When Moosa finds a pen for you, it is with the air of an old wandmaker finding the perfect match for its owner. “Before you buy a pen, you should know its feel and how it will suit you. I find it useless to think of people buying pens online,” he states, as he carefully selects an array of fountain pens for this reporter to choose from. “Nowadays, everything is ‘use and throw’. Youngsters have no value for money; they just buy a new pen. They do not want to put in any effort of filling ink and getting their hand dirty,” he laments. But he has his share of customers, around 500 a month he says, who come from all over Chennai mainly for servicing their pens.

Moosa swears by fountain pens, which he says are best for handwriting with the automatic flow, unlike ball pens where the pressure could affect handwriting and cause hand pain. “In earlier days, when people used fountain pens, you could sometimes not tell the difference between a print and handwriting. Today it is just scribbles,” he says.

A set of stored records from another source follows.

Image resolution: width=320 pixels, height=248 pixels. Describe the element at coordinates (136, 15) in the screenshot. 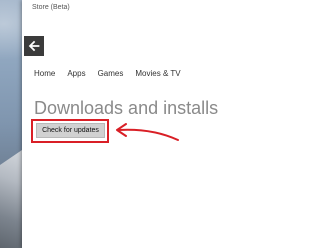

I see `title-bar: Store (Beta)` at that location.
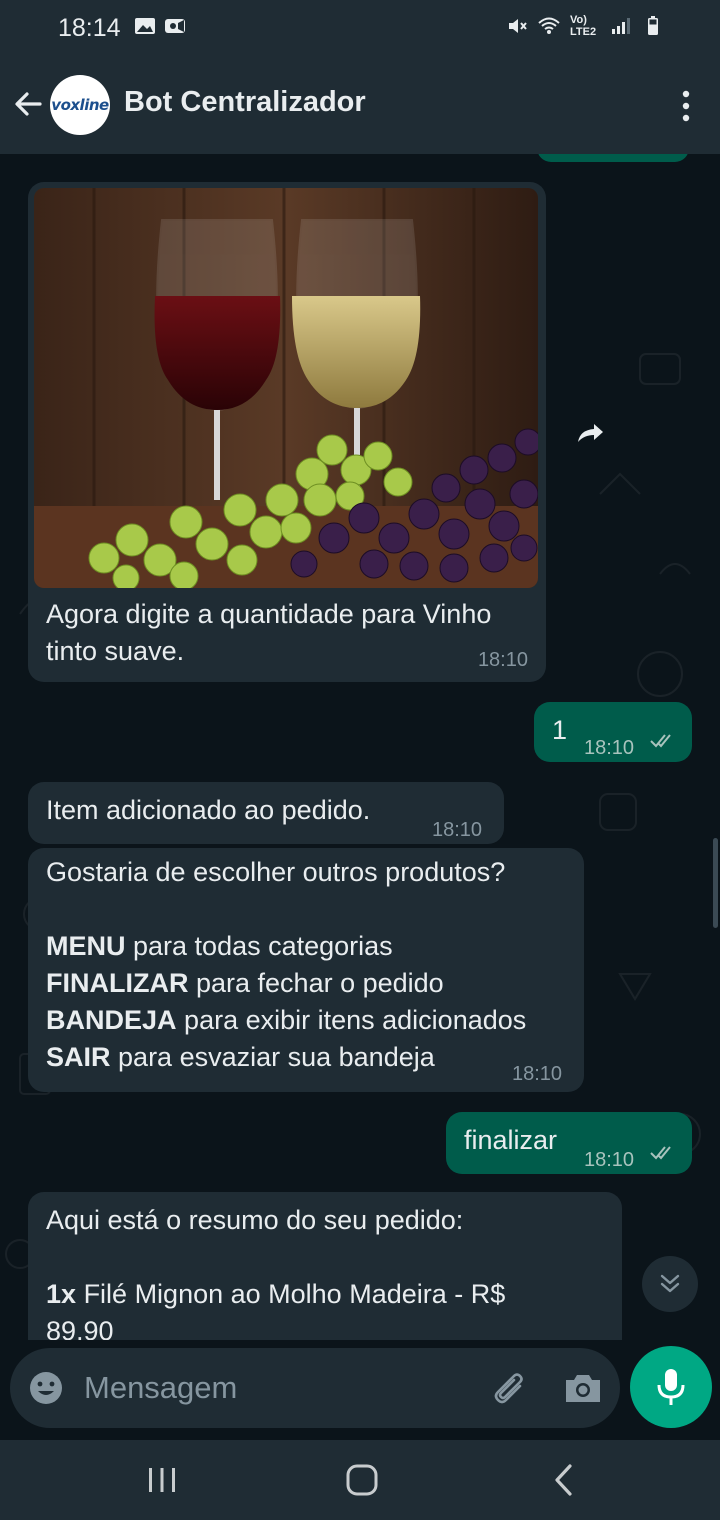  Describe the element at coordinates (162, 1480) in the screenshot. I see `recents-icon` at that location.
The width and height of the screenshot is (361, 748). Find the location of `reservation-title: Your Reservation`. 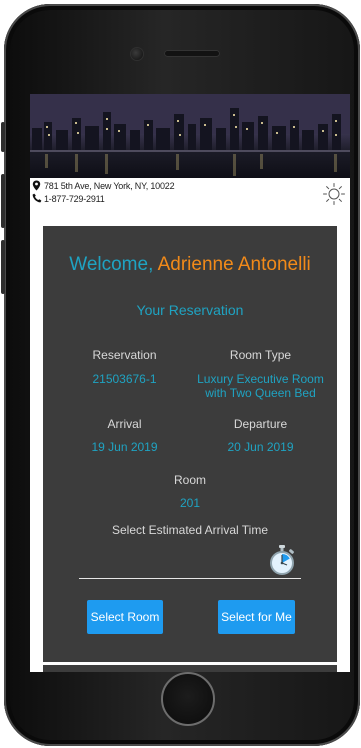

reservation-title: Your Reservation is located at coordinates (190, 310).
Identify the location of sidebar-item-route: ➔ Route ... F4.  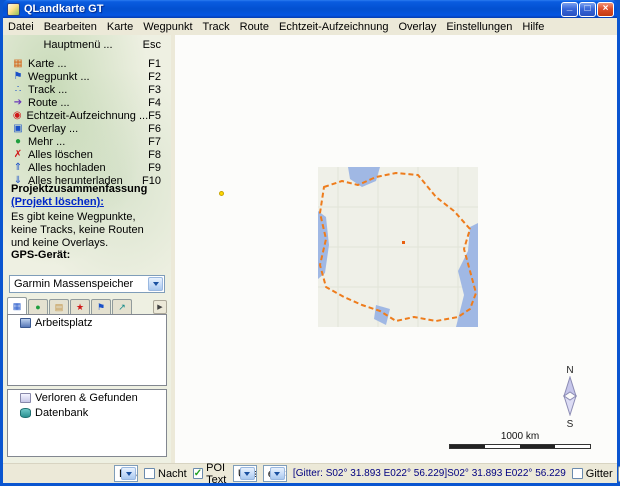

Does he have a favourite? “There are many — Mont Blanc, Parker, etc. A pen is something that you feel an attachment to. If someone really likes it, they will keep it for decades. If the pen falls down or they lose it, they feel that they have lost a part of themselves,” he says. He has had many such customers attached to their pens including the legendary actor Nagesh. 

Running a shop selling just pens appears a tough business in the digital age. But Moosa is not doing it just for profit. He says. “Two of my children are software engineers. They ask me to stop working. But I cannot, I have my own rhythm in life.” With typing taking over writing, pens may no longer be treasured as an extension of one’s personality. “But writing will never fade. At least to put a signature, we need to know how to write, right?” he adds.